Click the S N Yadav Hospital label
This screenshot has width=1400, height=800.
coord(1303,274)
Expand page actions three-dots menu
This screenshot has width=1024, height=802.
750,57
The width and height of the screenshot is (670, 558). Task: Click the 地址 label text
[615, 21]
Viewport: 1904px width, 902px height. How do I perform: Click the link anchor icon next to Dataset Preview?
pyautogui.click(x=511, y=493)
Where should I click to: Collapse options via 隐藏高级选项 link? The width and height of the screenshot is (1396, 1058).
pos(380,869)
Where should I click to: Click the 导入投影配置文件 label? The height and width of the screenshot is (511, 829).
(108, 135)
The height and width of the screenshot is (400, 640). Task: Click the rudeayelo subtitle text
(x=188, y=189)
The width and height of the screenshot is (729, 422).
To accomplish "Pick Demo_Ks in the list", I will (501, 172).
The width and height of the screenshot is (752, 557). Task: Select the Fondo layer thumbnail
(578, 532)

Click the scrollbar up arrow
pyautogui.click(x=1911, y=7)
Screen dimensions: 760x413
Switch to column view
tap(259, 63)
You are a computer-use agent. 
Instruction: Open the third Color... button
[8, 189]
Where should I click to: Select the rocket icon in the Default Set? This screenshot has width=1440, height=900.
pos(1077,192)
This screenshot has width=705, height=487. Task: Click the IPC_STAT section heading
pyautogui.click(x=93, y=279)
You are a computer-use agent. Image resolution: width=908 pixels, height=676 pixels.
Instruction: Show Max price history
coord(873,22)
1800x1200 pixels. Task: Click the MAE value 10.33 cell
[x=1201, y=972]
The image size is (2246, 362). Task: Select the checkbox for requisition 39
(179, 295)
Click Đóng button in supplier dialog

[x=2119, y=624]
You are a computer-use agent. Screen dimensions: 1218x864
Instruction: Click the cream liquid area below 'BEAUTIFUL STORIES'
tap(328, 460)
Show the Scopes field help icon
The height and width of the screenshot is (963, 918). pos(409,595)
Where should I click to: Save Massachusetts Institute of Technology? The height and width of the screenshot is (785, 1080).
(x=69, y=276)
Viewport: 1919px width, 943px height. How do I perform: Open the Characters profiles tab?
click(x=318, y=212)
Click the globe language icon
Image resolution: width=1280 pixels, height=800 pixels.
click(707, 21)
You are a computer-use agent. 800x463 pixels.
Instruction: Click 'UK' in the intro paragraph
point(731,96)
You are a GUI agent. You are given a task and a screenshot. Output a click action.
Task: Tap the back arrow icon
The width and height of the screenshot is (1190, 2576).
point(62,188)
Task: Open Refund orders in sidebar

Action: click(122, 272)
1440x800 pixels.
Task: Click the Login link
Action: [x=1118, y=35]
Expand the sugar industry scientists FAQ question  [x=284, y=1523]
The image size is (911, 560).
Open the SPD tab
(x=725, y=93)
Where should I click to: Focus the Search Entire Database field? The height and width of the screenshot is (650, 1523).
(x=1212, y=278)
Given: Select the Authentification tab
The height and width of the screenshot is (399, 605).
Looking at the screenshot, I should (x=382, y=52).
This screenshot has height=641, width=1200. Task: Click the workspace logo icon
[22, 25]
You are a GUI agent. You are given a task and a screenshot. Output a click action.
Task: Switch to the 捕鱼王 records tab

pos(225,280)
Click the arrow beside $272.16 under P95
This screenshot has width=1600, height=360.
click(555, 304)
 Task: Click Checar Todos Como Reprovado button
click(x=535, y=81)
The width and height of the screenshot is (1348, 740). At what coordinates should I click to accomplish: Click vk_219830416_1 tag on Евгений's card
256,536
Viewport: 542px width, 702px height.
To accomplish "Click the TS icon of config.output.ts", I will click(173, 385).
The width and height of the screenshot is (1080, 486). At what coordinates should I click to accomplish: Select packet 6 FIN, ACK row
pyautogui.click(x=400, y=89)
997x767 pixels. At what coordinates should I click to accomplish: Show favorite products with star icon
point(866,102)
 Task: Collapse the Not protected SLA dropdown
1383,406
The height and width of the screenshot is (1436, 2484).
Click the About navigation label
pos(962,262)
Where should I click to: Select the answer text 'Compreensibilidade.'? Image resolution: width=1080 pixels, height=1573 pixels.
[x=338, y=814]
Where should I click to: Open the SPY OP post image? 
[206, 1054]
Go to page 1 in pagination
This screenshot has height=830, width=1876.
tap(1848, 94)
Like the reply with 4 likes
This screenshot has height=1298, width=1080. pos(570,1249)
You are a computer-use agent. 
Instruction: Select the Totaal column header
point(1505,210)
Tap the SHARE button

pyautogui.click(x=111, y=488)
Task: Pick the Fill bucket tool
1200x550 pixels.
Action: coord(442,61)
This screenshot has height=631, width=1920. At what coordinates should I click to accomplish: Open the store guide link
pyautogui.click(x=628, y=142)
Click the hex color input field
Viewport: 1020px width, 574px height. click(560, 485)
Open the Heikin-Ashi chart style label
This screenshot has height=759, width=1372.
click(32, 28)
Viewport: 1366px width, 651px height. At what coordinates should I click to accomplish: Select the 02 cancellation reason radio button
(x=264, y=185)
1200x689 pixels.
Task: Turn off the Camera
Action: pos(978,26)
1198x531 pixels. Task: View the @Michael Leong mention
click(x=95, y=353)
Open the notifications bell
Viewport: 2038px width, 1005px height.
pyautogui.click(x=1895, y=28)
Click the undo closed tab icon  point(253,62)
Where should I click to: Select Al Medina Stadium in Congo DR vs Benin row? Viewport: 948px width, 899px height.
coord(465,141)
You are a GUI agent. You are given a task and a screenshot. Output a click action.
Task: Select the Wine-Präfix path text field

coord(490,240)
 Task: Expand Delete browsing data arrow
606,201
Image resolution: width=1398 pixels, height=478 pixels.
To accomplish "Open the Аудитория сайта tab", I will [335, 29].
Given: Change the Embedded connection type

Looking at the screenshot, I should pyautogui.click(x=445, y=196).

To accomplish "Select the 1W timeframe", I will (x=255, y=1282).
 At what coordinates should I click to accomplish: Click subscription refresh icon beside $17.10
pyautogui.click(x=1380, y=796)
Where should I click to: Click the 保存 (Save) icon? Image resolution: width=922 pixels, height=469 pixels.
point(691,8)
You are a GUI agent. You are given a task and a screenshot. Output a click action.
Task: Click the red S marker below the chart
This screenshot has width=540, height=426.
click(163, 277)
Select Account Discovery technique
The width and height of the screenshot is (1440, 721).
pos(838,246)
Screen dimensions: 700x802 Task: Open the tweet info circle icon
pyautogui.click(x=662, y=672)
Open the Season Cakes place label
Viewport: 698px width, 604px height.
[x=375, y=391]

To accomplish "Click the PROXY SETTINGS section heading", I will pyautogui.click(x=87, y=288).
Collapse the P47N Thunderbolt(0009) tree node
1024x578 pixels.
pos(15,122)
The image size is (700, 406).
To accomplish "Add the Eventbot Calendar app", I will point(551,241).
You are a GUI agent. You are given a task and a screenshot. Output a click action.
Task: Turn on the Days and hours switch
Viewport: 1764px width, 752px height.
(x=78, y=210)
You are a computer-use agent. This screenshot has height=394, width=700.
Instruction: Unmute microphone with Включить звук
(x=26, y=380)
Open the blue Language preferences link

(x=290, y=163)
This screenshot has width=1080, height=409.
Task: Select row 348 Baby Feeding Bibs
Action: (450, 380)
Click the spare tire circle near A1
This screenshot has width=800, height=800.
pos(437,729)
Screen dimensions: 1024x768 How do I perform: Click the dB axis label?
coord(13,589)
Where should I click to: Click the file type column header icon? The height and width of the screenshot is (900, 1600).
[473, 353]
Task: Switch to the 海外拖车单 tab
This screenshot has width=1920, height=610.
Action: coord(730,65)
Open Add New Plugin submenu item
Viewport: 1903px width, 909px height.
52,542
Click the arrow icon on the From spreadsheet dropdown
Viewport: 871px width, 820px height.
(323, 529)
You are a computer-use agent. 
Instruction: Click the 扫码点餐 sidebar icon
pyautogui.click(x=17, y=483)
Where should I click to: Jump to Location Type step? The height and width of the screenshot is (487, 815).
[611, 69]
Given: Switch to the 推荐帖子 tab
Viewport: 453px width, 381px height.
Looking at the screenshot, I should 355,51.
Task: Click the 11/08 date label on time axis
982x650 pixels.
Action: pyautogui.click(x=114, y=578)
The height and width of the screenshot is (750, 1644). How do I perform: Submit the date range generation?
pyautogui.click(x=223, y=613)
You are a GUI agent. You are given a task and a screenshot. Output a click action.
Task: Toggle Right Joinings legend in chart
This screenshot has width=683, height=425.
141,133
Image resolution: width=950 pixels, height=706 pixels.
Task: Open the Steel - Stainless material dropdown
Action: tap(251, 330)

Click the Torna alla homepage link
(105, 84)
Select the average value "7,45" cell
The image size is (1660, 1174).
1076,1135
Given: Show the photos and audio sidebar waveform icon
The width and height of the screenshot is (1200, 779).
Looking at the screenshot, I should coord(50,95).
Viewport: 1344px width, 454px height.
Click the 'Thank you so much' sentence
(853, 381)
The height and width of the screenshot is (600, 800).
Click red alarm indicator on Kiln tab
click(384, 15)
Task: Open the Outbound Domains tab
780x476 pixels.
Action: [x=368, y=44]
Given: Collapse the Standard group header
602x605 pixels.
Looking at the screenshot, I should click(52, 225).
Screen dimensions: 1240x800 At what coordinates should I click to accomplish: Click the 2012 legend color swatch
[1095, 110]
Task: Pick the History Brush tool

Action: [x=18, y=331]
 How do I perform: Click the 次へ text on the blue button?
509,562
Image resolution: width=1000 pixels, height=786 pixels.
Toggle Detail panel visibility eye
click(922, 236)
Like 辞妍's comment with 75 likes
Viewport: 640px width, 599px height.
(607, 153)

**Assignment**. Return every line of the listing that has the word "computer" in it.

**Task answer**.
You are a computer-use agent. 
You are a computer-use agent. Image resolution: width=908 pixels, height=676 pixels.
You are a computer-use agent. Screen dimensions: 1218x864
You are a computer-use agent. 800x463 pixels.
You are a computer-use agent. 
You are a computer-use agent. This screenshot has height=394, width=700.
You are a computer-use agent. 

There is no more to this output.